Terkait potensi manfaat kratom sebagai obat, Marthinus tidak menampik bahwa beberapa pihak memanfaatkannya untuk efek analgesik atau pereda nyeri.
Namun, ia menegaskan bahwa penelitian lebih lanjut diperlukan.
"Beberapa penelitian, termasuk dari seorang peneliti Jepang pada 2004, menyebutkan bahwa pada kadar 5-15 %, kratom memberikan efek opiat mirip morfin," ungkapnya.

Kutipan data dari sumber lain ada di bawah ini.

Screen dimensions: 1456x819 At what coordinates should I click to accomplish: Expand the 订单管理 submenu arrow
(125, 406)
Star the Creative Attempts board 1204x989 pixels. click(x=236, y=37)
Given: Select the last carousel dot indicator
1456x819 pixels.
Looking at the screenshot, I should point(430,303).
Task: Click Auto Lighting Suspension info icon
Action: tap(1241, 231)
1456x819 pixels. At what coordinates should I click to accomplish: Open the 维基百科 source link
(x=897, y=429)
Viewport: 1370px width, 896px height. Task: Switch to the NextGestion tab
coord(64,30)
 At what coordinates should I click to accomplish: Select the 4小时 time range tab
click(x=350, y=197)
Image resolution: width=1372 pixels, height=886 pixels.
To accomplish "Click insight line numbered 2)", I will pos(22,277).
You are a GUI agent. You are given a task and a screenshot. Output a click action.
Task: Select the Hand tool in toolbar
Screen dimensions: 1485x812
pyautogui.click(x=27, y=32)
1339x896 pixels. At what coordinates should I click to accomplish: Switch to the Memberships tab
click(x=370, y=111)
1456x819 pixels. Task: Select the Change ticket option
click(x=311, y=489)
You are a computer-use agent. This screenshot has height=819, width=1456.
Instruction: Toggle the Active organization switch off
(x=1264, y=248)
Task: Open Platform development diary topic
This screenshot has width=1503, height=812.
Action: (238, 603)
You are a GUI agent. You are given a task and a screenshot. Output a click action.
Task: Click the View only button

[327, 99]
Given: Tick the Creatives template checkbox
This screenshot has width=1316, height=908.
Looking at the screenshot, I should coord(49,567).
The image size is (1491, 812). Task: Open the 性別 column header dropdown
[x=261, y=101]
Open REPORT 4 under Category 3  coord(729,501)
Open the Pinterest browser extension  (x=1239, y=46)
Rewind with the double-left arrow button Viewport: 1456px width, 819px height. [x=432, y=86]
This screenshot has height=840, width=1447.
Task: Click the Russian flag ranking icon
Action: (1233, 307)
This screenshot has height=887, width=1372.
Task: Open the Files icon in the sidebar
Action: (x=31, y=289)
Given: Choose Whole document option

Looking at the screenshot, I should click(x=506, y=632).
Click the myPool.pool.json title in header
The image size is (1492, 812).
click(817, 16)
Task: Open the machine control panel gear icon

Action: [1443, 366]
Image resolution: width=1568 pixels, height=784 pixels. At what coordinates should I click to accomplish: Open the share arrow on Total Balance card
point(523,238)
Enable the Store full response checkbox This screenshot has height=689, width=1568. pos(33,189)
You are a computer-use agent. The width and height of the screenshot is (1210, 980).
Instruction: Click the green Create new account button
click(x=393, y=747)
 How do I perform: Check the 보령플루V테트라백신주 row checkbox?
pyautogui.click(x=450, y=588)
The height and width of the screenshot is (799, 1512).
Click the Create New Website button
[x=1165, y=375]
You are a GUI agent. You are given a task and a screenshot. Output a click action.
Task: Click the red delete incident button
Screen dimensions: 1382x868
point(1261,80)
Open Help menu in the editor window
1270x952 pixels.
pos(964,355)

Marthinus menekankan pentingnya pendekatan ilmiah dalam menentukan apakah kratom bermanfaat atau justru berbahaya. Menurutnya, keputusan terkait kratom harus berdasarkan hasil penelitian yang objektif dan ilmiah.
Dalam menentukan apakah kratom masuk dalam kategori narkotika atau tidak, BNN mengacu pada standar internasional, seperti UNODC (United Nations Office on Drugs and Crime) dan WHO.
"Pada 2013, UNODC menetapkan kratom sebagai new psychoactive substances (NPS). Tahun ini, kami juga menerima surat dari UNODC yang menyatakan bahwa kratom masih dalam pengawasan," tambah Marthinus.